Lidando com Incertezas


Por mais que nos esforcemos é impossível garantir um controle experimental completo. Seja porque as condições experimentais não são plenamente homogêneas (não existem cobaias idênticas), ou porque o tratamento não foi exatamente o mesmo (erro na preparação da droga), sempre haverá alguma variabilidade nos resultados, gerando incerteza nas conclusões. Para diminuir a incerteza das conclusões causadas por fontes de variação não-controladas, o experimento precisará ser realizado múltiplas vezes simultaneamente (réplicas). Por exemplo, será preciso aplicar o mesmo tratamento em muitas unidades experimentais (cobaias), já que não é possível garantir que essas unidades experimentais são absolutamente idênticas entre si.
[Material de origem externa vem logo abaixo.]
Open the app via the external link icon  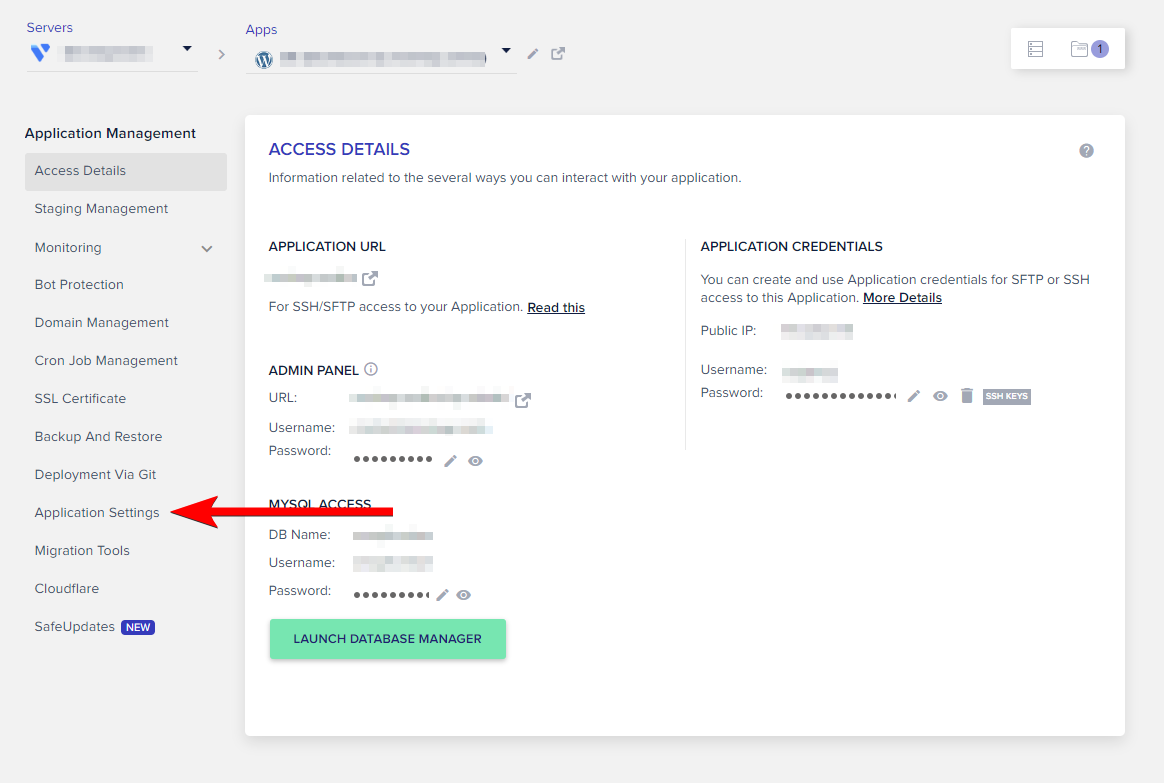(x=557, y=54)
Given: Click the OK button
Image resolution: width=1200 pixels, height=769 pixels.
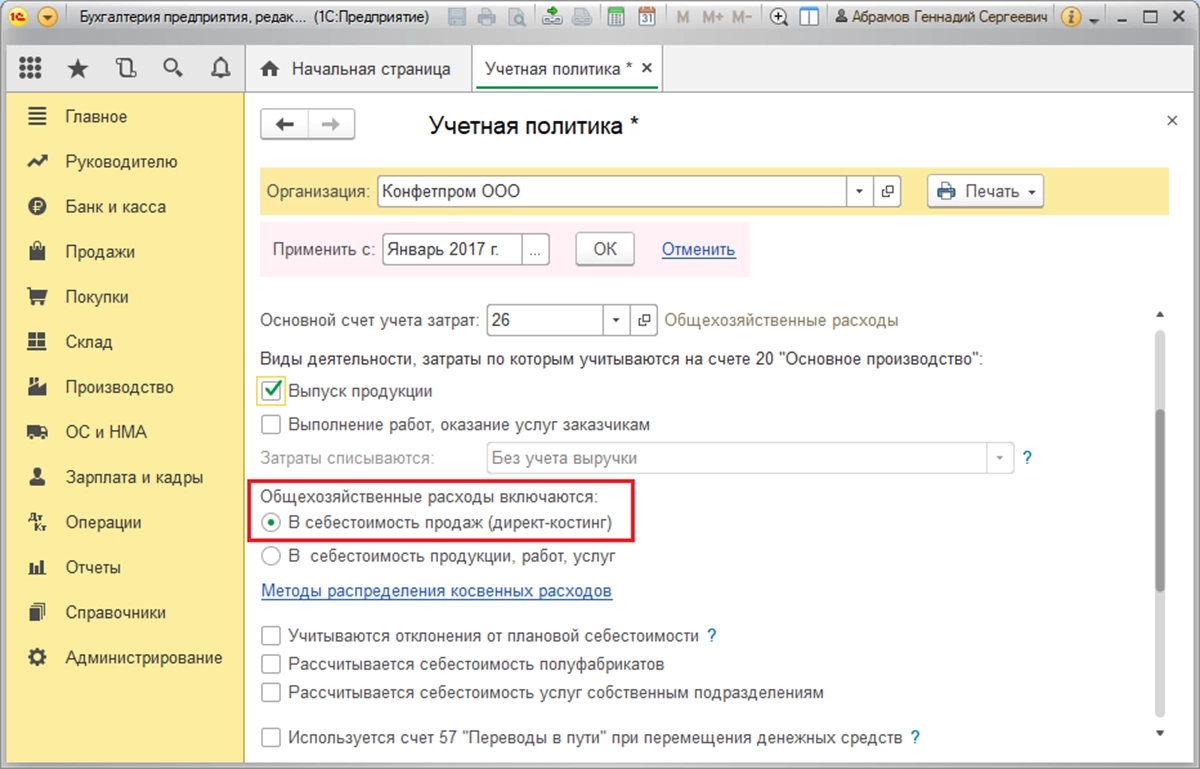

Assim, saberemos que qualquer variação entre unidades experimentais que passaram pelo mesmo tratamento experimental é oriunda de fatores desconhecidos (erro experimental), e não devido ao tratamento. Pelo mesmo motivo, é preciso também garantir que a distribuição das unidades experimentais entre os diferentes tratamentos ocorra de maneira aleatória (casualização), na tentativa de distribuir a potencial variabilidade entre elas de maneira homogênea em todos os tipos de tratamento. Entretanto, se houver alguma suspeita ou conhecimento sobre fontes de variação nas unidades experimentais (cobaias), então podemos agrupa-las em blocos, e analisar se essa suposta fonte de variação afeta o resultado do experimento. Por fim, para garantir que o resultado do experimento não seja inconscientemente afetado pelos pesquisadores, é importante que aquele pesquisador que esteja aplicando o tratamento não saiba qual das condições experimentais está sendo manipulada.


Recursos


Programa 1: Controle Experimental
Nesse programa eu demonstro as vantagens do controle experimental para determinar relações causais. O tamanho dos círculos é definido por até três fatores, mas você não sabe qual é o papel individual de cada um deles sobre cada tipo de círculo (cor). Seu objetivo é manipular os fatores (barras cinza abaixo) enquanto observa o que acontece com os circulos. Para diminuir a amplitude dos fatores você pode arrastar os extremos da barra, e para movimentar os fatores você pode arrastar o centro da barra. O fator 1 afeta os círculos azuis, vermelhos ou verdes? E os fatores 2 ou 3? Qual o fator mais importante na determinação da área dos círculos? Como você chegou a sua conclusão?